仏事普及協会のご法事では、故人さまを仏さまと拝むなかであらためて出遇い直すことを大切にしています。仏事普及協会では、ご法事とは故人さまのために私たちがしてあげるものではなく、私たちが故人さまからのプレゼントを受け取る機会だと考えています。

「私のための法事」では私たちは故人さまのことを想い出すために、仏事支援員がご法事の参加者から故人さまのことをお聞きするところから始まります。

 最近、私が参加したあるご法事のことです。
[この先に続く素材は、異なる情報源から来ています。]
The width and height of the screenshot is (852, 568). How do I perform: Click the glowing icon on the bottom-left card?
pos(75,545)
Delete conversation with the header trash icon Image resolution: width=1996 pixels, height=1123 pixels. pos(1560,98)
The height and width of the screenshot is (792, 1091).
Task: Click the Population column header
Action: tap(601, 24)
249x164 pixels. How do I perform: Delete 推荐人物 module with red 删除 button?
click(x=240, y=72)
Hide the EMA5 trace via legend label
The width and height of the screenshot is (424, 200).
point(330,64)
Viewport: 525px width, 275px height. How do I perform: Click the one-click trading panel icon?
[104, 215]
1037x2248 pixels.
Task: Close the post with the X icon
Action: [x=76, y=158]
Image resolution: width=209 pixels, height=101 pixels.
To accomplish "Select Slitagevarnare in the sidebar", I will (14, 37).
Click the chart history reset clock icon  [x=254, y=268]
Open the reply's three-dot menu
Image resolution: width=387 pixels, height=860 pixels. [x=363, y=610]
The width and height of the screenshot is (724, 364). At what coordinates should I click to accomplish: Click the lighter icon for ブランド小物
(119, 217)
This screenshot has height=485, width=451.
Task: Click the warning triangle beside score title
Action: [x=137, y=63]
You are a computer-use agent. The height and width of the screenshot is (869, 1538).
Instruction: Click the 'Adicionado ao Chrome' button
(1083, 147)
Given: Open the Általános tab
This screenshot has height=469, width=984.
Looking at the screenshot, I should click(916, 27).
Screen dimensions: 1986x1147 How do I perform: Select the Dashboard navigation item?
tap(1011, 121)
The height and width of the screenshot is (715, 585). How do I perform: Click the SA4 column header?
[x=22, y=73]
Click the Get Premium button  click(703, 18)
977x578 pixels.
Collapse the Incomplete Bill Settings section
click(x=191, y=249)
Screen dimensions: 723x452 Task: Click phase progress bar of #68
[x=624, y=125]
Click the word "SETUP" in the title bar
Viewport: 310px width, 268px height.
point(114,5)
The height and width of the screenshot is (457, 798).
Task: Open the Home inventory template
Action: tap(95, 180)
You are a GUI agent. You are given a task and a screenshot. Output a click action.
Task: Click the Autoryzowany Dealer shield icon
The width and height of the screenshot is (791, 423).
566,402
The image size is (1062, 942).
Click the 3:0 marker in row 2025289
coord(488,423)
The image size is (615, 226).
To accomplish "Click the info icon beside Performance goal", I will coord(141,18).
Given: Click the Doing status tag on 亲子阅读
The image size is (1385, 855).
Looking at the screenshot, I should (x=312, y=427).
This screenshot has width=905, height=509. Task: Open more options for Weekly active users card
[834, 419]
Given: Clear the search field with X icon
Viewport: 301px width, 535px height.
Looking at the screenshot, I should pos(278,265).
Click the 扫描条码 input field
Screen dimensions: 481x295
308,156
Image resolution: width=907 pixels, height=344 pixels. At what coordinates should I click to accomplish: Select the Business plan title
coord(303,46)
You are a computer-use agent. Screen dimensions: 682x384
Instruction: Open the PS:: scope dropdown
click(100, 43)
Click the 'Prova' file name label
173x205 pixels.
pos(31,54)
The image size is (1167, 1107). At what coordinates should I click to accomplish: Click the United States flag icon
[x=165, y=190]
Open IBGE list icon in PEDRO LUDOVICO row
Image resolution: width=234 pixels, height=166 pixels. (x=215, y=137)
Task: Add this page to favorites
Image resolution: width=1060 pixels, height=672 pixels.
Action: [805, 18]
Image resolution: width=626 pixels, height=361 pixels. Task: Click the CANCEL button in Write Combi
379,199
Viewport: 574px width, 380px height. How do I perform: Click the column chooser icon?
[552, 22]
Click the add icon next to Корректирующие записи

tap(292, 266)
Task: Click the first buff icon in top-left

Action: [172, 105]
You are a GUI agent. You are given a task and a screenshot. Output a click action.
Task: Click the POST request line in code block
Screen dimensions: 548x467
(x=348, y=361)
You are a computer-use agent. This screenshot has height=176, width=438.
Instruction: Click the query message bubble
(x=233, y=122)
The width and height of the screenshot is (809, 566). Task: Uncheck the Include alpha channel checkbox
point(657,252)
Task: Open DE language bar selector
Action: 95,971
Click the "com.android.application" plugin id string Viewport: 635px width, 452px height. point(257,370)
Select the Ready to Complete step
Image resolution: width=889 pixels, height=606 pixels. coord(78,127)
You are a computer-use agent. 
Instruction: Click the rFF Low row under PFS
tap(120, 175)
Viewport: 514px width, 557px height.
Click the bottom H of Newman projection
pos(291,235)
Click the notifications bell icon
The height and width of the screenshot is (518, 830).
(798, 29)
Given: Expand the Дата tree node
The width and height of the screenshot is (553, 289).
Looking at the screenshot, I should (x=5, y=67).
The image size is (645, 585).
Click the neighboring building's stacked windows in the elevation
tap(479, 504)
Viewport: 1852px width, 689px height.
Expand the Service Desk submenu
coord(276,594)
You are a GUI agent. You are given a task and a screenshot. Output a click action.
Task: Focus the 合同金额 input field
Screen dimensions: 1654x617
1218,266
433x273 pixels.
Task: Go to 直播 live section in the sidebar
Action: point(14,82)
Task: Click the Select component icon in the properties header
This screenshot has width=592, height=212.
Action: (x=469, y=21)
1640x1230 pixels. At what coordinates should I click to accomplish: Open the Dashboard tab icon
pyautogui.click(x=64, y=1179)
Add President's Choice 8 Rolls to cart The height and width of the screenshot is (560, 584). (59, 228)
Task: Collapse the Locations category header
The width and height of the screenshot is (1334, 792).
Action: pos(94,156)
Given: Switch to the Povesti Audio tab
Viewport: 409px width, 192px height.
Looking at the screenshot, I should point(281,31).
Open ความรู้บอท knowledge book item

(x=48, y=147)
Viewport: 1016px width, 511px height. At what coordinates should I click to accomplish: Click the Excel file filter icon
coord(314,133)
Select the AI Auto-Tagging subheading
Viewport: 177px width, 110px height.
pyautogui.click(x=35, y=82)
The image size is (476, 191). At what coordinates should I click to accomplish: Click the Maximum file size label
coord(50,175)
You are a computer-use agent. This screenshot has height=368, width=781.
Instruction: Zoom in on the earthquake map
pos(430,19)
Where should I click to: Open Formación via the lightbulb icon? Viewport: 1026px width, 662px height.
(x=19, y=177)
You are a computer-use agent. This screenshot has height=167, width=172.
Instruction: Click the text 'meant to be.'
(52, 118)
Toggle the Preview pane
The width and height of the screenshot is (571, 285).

70代の施主さまのお母さまの三十三回忌のご法事でした。
ご法事には施主さまと奥様、お子様、施主さまの姉が参列されていましたが、故人さまのことについてお話しをうかがっても、特に想い出すことはない、というご返事でした。

仏事支援員が、どんなことでもいいのでお話しくださいと水を向けてもなかなか出てきませんでした。その中で施主のお姉さまが子供時代ことならと、子供時代にお母さまにしていただいた料理のお話をしてくださいました。

そこで仏事支援員は、施主様に子供時代のことでもいいのでお母さまの想いではございませんか?とお尋ねしたところ、施主さまから

「私は子供のとき、お地蔵さんや仏像を見かけたら、必ず合掌しておかげさまです。有難うございますと言いなさいと母から教えていただいたことだけは憶えています」と仰ってくださいました。

 皆さんは33回忌を迎えたとして、故人さまのことをどのように想い出すことができるでしょうか。

最初は母のことで特に想い出すことはありません、と頑なに仰っていた方が仏事支援員と会話し、僧侶の読経・法話を通して、お母さまから合掌をすること、おかげさま、有難うございますということの大切さを教えていただいたことを想い出すことができました。この言葉は法事を通して故人さまからプレゼントをいただいたのだと思います。

皆様も「私のための法事」を通して、きっと胸の奥にある故人さまと出会うことができると思います。